## Begin

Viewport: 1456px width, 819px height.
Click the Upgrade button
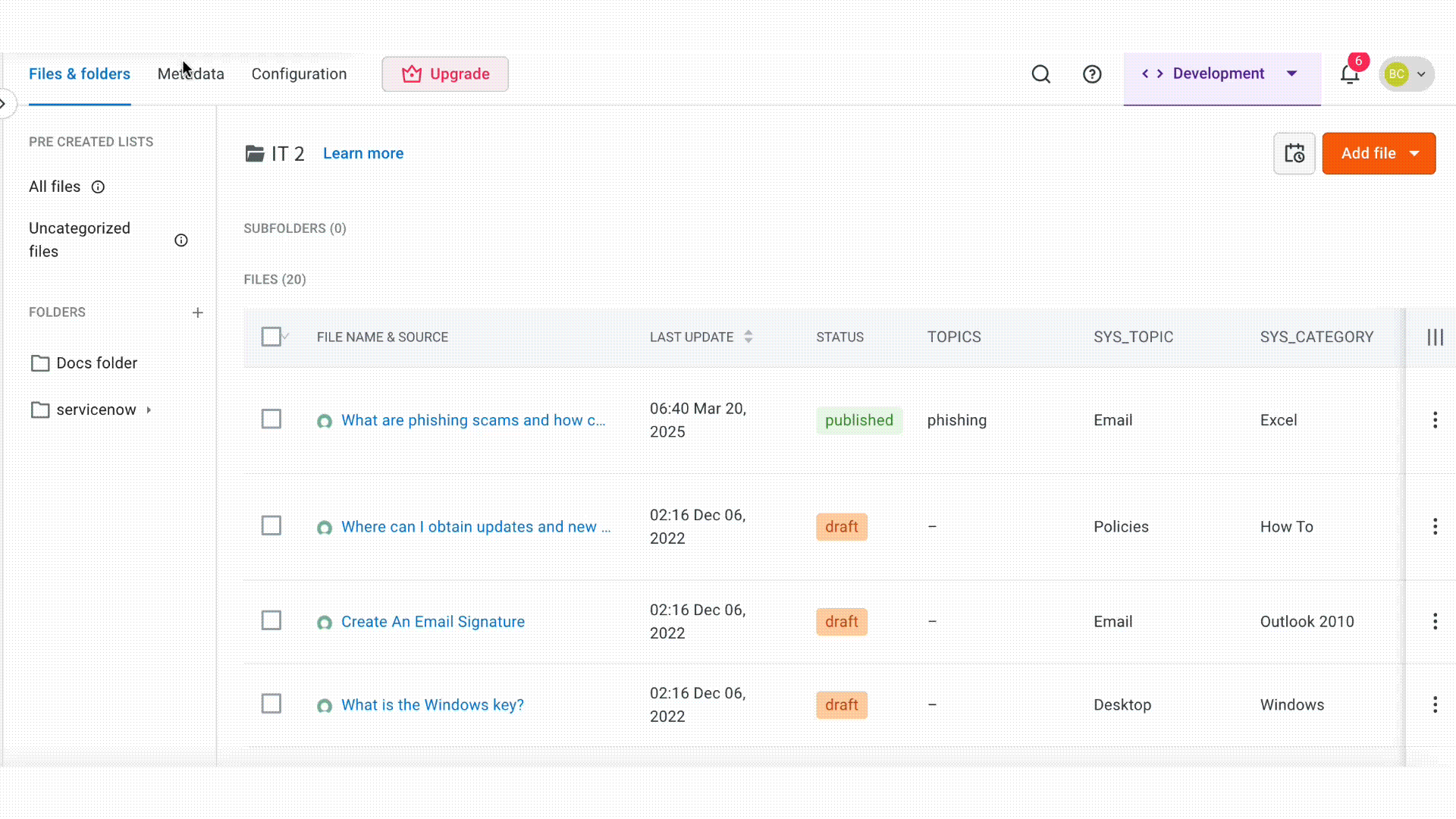(445, 74)
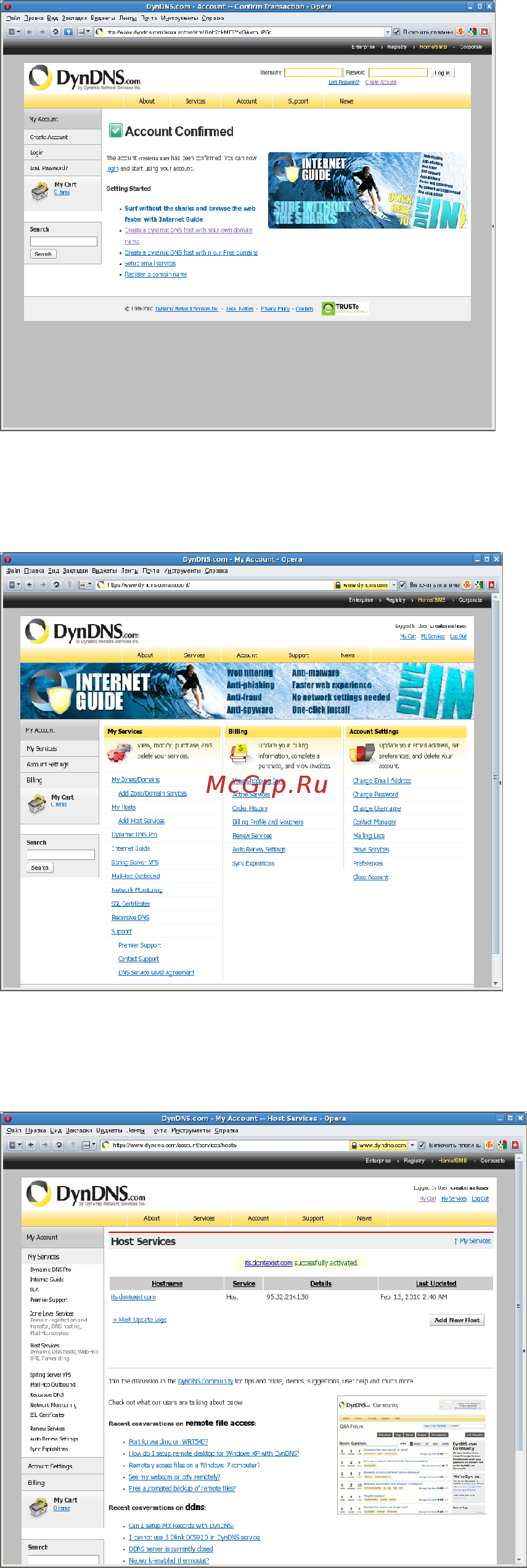Open Закладки menu in Host Services window
This screenshot has height=1568, width=527.
pyautogui.click(x=78, y=1131)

## End

Copy out every row above word for word, but leave out the pictures.

> _OUTPUT OF THE EXERCISE_
Viewport: 1456px width, 819px height.
Click the Upgrade button
(445, 74)
Open Закладки menu in Host Services window
This screenshot has height=1568, width=527.
pyautogui.click(x=78, y=1131)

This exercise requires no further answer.